Alright, so first off: there is, I suppose, a case to be made that by saying “actual probability,” the original tooter specifically meant “probability in the absense of any additional evidence,” in which case all the Bayes stuff is irrelevant and the answer is straightforwardly, indeed tautologically ⅓. But I think that interpretation of the problem is not only contrary to how probability problems are usually understood (if you’re trying to determine how likely something is, wouldn’t you always want to take into account all relevant evidence?), but also painfully boring. So, Bayes to the rescue.

Here, \(X\) is the event whose probability we’re trying to determine: “A told the truth.” \(E\) is the available evidence: “C said B confirmed A told the truth.” Since we’re told that \(E\) has occurred, we’re interested in finding \(P(X|E)\). We’re also given that \(P(X) = 1/3\). So to finish the calculation, we need \(P(E)\) and \(P(E|X)\).

I made a truth table for this, to take into account the eight (\(2^3\)) different combinations of truth or falsehood on the part of A, B and C. For each of these, “T” means “told the truth” and “F” means “lied.”

Case number A B C Interpretation
1 T T T A tells the truth. B confirms it. C says B confirmed A.
2 T T F A tells the truth. B confirms it. C lies that B didn’t confirm A.
3 T F T A tells the truth. B says A lied. C says B says A lied.
4 T F F A tells the truth. B says A lied. C lies that B confirmed A.
5 F T T A lies. B says A lied. C says B didn’t confirm A.
6 F T F A lies. B says A lied. C lies and says B confirmed A.
7 F F T A lies. B lies that A told the truth. C says B confirmed A.
8 F F F A lies. B lies that A told the truth. C lies that B didn’t confirm A.

First let’s find \(P(E)\). \(E\) is any case where C says B confirmed A: 1, 4, 6 and 7. The probabilities of those cases are:

  • 1: TTT - \((1/3)^3 = 1/27\)
  • 4: TFF - \((1/3)(2/3)^2 = 4/27\)
  • 6: FTF - \((2/3)(1/3)(2/3) = 4/27\)
  • 7: FFT - \((2/3)^2(1/3) = 4/27\)

with a sum of \(13/27\).

Next, \(P(E|X)\): the conditional probability that C says B confirmed A, given that A told the truth. This is easiest to calculate as \(P(E \cap X) / P(X)\): \(P(E \cap X)\), the probability that A tells the truth and C says B confirms A, is just the subset of the cases of \(P(E)\) where A also told the truth: 1 and 4. Those have a combined probability of \(5/27\).
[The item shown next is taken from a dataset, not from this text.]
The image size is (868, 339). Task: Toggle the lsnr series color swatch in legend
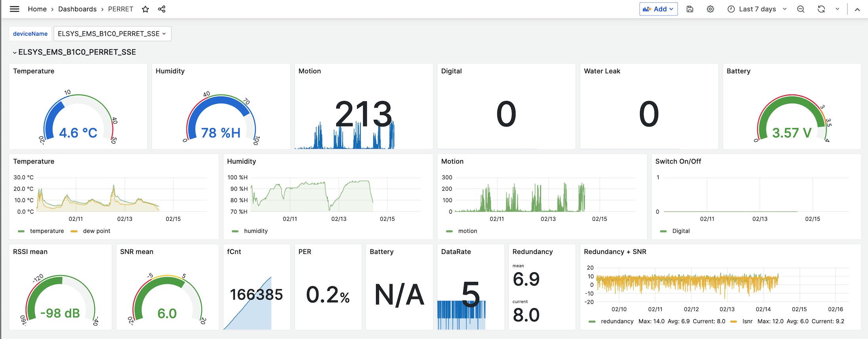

Finally, \(P(X) = 1/3\). So, \(P(E|X) = P(E \cap X) / P(X) = (5/27) / (1/3) = 5/9\).

Putting this all together in Bayes’s theorem:

\[P(X|E) = {P(E|X) \over P(E)} \cdot P(X) = { { 5 \over 9} \over {13 \over 27} } \cdot {1 \over 3 } = {5 \over 9} \cdot {27 \over 13} \cdot {1 \over 3} = { 5 \over 13 }\]

That’s a bit more than ⅓: the additional information about B and C actually did give us a little more confidence that A told the truth!


Probability is complicated and counterintuitive. Never trust your intuition unless you’ve got a theorem backing it up.

Epilogue: A Simpler Solution

We were looking for \(P(X|E)\). That doesn’t actually require a detour through Bayes’s theorem: we could have just used the definition of conditional probability, combined with the truth table above. \(P(X \cap E)\) and \(P(E \cap X)\) are the same, so:

\[P(X|E) = {P(X \cap E) \over P(E)} = { {5 \over 27 } \over {13 \over 27} } = {5 \over 13}\]

But I just thought this post was more fun with a detour through Bayes’s theorem, which is quite possibly the most important theorem in probability theory.

(Thanks to Ask MetaFilter for backing me up when I was doubting myself on this one. The discussion there is worth reading, especially this comment for a concise justification of why we need to take the information about B and C into account.)